Take Me Out to the Metric- George Will

George Will is a fine writer and a good fan of baseball. I enjoyed this column which incidentally refers to an interesting blog for some baseball fans. Look at this, especially Ezzie.
"This week, baseball resumes its prodigious production of numbers in another season of 2,430 games with 21,870 innings and approximately 700,000 pitches during 166,000 at-bats. The rage to quantify—to reduce reality to measurable units—is an impulse in modern societies. In baseball, it produces illuminating metrics. For example:

The objective is to win, which means scoring runs while efficiently getting the other team to make 27 outs. Every three outs, you must start over. Until recently, most people assumed that the key to runs was hits. Hence a misplaced emphasis on batting averages. But counting all hits alike is as foolish as counting different denominations of currency as identical. Nowadays, more emphasis is placed on not making outs. Hence the importance of on-base percentage, which is (hits + walks + hits by pitch)/(at bats + walks + hits by pitch + sacrifice flies). That led to the statistic OPS, which is on-base percentage + slugging percentage (which is total bases/at-bats).
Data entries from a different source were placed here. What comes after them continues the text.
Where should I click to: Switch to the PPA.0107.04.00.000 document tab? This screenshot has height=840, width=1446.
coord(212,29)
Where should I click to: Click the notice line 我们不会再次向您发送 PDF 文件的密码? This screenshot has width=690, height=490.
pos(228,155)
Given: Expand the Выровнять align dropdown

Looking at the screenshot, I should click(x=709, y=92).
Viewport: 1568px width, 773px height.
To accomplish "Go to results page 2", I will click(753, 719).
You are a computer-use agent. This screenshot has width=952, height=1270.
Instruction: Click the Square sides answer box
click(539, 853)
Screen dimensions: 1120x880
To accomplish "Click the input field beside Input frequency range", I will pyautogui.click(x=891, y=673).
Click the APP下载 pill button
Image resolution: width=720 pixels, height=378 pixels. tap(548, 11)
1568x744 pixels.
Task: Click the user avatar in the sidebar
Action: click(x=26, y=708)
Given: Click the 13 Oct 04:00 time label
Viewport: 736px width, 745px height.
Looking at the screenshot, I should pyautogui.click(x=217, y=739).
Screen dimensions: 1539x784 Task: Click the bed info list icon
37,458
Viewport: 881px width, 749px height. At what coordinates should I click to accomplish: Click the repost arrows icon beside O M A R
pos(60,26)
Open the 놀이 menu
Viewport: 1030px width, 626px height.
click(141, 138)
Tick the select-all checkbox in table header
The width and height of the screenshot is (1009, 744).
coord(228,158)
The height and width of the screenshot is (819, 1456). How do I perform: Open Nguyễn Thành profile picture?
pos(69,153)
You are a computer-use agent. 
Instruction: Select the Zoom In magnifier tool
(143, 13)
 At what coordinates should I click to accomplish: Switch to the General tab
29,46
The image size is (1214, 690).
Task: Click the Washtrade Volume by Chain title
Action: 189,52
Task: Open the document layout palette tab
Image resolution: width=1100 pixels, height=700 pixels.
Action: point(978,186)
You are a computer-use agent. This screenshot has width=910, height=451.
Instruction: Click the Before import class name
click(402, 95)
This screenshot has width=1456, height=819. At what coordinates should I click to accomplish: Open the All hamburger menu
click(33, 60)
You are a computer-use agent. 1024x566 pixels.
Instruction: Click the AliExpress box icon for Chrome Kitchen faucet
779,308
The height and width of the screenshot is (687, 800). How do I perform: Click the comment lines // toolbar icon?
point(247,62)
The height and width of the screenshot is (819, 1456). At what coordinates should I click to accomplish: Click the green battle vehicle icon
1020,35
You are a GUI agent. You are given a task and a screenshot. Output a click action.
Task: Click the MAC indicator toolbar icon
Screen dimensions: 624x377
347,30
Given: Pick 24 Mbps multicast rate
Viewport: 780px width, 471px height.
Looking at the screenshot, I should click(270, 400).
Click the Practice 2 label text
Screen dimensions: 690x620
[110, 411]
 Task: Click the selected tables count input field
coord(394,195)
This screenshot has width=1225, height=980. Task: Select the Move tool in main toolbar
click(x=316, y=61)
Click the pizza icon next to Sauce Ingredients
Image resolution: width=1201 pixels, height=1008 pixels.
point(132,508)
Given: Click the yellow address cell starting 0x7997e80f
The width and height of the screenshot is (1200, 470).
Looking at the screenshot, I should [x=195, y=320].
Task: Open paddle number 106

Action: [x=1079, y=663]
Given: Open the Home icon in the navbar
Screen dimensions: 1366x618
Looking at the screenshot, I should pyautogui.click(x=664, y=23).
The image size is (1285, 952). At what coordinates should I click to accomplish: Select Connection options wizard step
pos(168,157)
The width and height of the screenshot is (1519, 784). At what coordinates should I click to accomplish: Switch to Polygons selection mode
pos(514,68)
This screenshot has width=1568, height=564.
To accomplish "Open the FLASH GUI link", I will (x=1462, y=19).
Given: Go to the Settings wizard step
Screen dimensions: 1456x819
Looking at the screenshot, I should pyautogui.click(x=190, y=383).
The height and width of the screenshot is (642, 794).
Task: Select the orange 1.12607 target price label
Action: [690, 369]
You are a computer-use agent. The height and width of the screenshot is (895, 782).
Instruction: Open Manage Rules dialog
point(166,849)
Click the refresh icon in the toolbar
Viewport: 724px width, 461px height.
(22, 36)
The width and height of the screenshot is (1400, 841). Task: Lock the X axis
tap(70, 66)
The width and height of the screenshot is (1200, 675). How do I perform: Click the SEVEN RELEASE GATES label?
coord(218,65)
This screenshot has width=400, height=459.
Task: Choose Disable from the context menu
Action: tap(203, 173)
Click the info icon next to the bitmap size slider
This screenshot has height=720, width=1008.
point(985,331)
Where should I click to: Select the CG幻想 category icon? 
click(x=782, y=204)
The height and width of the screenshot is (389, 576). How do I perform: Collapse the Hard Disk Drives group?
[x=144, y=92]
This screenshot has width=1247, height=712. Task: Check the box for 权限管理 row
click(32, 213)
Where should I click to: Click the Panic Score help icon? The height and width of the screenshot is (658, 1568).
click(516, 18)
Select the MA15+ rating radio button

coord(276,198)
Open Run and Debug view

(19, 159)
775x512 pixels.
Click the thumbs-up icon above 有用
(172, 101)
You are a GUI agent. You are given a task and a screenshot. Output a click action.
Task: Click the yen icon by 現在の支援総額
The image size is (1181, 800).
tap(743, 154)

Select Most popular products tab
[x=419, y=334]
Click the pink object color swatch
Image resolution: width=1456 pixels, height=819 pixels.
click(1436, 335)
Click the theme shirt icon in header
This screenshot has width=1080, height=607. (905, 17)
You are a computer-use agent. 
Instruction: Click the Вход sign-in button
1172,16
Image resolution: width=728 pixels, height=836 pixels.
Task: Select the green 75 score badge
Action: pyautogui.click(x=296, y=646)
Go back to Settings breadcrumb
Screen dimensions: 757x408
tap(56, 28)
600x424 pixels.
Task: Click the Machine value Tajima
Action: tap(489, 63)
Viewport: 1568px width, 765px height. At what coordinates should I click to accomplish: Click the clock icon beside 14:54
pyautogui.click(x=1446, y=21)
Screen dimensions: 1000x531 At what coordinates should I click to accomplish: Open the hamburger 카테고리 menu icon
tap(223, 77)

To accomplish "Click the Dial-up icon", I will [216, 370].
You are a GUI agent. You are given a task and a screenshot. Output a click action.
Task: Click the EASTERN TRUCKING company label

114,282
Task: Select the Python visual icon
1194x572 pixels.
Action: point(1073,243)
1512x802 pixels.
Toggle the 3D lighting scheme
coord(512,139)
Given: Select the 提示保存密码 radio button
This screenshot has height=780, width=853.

But Bill James, a pioneer of novel metrics (see "The Mind of Bill James" by Scott Gray), says OPS takes the elements of run creation and puts them together incorrectly. "They shouldn't be added together, they should be multiplied. A team with a .400 on-base percentage and a .400 slugging percentage would score more runs than a team with .350 and .450, although both add up to .800 OPS." James suggests calculating "runs created": (hits + walks - caught stealing) x (total bases + .7 steals) / (at bats + walks - caught stealing)."

2 comments:

Ezzie said...

Thank you! (Catching up on my Jack-reading... man, not having a good Internet connection is killing me!)

Jack Steiner said...

My pleasure. This seemed like it was right up your alley.